We point out that if an accrual basis taxpayer has properly accrued its income for a past year, then on the annual basis of accounting (see Burnet v. Sanford & Brooks Co., 282 U.S. 359, 51 S. Ct. 150, 75 L. Ed. 383 (1931); American Automobile Ass'n v. United States, 367 U.S. 687, at 702, 81 S. Ct. 1727, 6 L. Ed. 2d 1109 (1961)), it is purely a matter of grace whether the United States should allow a refund based upon what occurs in a later year. If there had been no merger here, and if Columbia had reported and paid excess profits taxes for the years 1951, 1952, and 1953, the amount which the Board of Contract Appeals decreed The Lodge & Shipley Company should pay the United States would have reduced the excess profits tax paid for those years correspondingly, and Columbia would have received a refund, pursuant to § 3806 of the Revenue Act of 1939.

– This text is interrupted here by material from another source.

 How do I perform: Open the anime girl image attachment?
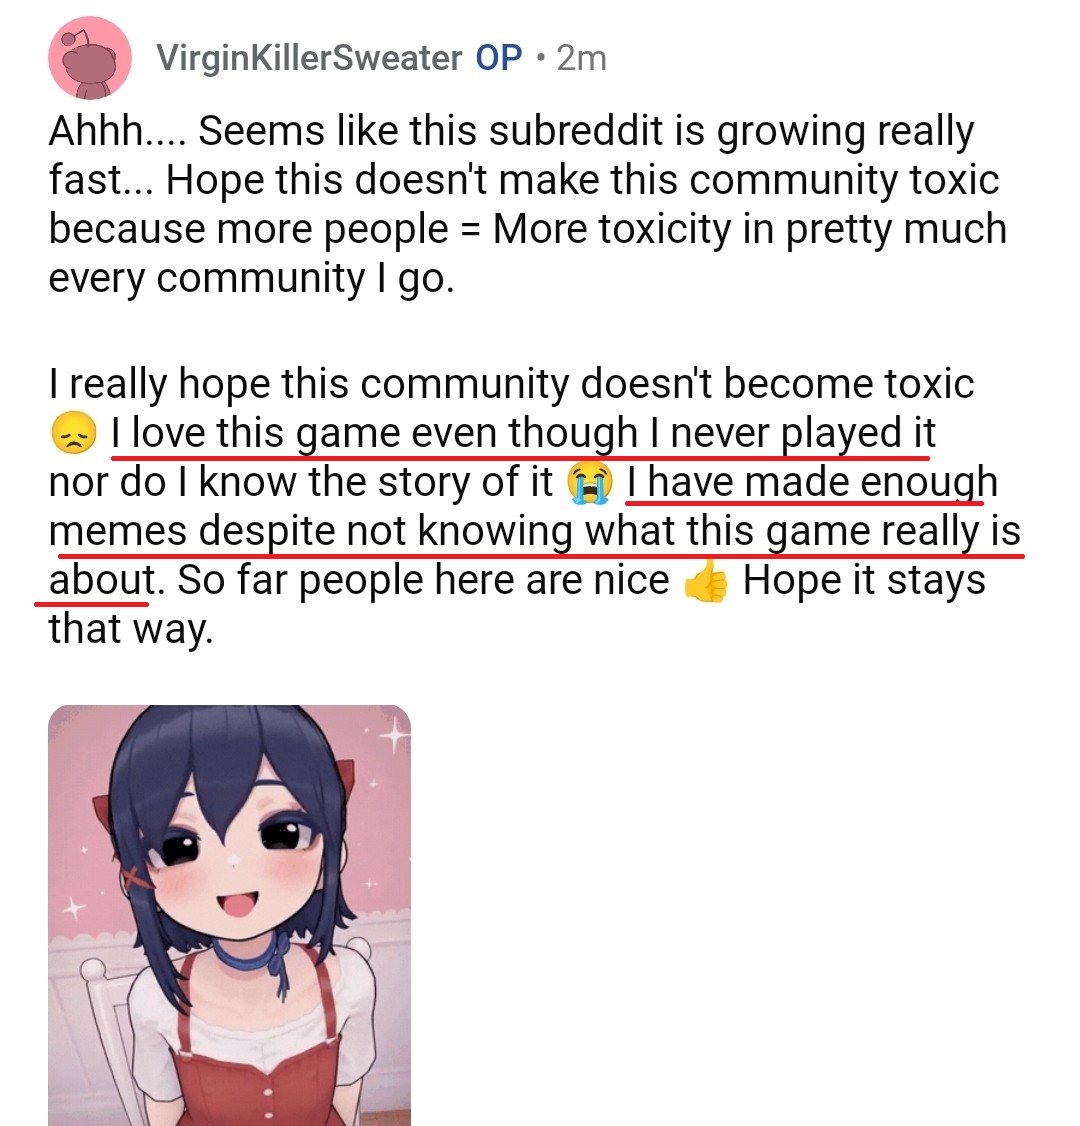tap(230, 915)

Unfortunately for this taxpayer, that is not what happened in the present case. As an accrual basis taxpayer, The Lodge & Shipley Company deducted $80,147.23 from its reportable income for the year 1954. This deduction was disallowed by the Commissioner, and taxpayer was assessed an additional tax of $41,676.56.

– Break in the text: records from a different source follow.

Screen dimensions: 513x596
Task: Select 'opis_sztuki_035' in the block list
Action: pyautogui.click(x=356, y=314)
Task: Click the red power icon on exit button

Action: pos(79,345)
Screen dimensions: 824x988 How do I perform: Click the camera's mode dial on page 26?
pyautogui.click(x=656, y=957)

It seems clear that under the applicable statute such action by the Commissioner was correct. The judgment in No. 14,430 must be reversed. Section 381 (c) (16) of the Internal Revenue Code of 1954 specifically conditions the right of refund to a transferee corporation to the situation where the transferor corporation would likewise have been entitled to it. But Columbia would not have been entitled to a deduction in 1954, or in any other year. Section 1481(d) of the Internal Revenue Code of 1954, 26 U.S.C.A. § 1481(d) deals with the mitigation of the tax effects of renegotiation of government contracts, and provides that, when a renegotiation relates to profits in taxable years subject to the 1939 Code, "the adjustments in respect of such renegotiation shall be made under section 3806 of such code." Section 3806 of the 1939 Code must be relied upon in the instant case to determine the tax effects of the renegotiation. This section would not have allowed Columbia to take a deduction; therefore, The Lodge & Shipley Company, the surviving corporation in the merger, is also not entitled to take a deduction. Under § 3806, the adjustment which is authorized is to be made, not by means of deduction in the year a refund is required, but rather by means of a retroactive computation of income, and a summary procedure is established whereby an offsetting tax is used to mitigate the effects of the renegotiation. To hold that Columbia could have taken a deduction in 1954 would be contrary to the specific prohibition in § 3806(a) (3).
Nor is the foregoing altered by the fact that the government negotiated the "Tripartite Agreement" with The Lodge & Shipley Company. The taxpayer is trying to transform the tax credit permitted by § 3806 into a deduction. Because Columbia sustained and reported net losses for the years 1951, 1952, and 1953, and paid no taxes on the contract accruals for those years, under the clear language of § 3806 it would not have been entitled to any tax credit upon the repayment of the excessive profits. Accordingly, The Lodge & Shipley Company, as the successor to Columbia, also is not entitled to any tax credit under that section, and the judgment in case No. 14,431 must be affirmed.
A judgment will be entered reversing the decision in No. 14,430 and remanding the case to the District Court for further proceedings not inconsistent with this opinion. A judgment will be entered affirming the decision of the District Court in No. 14,431.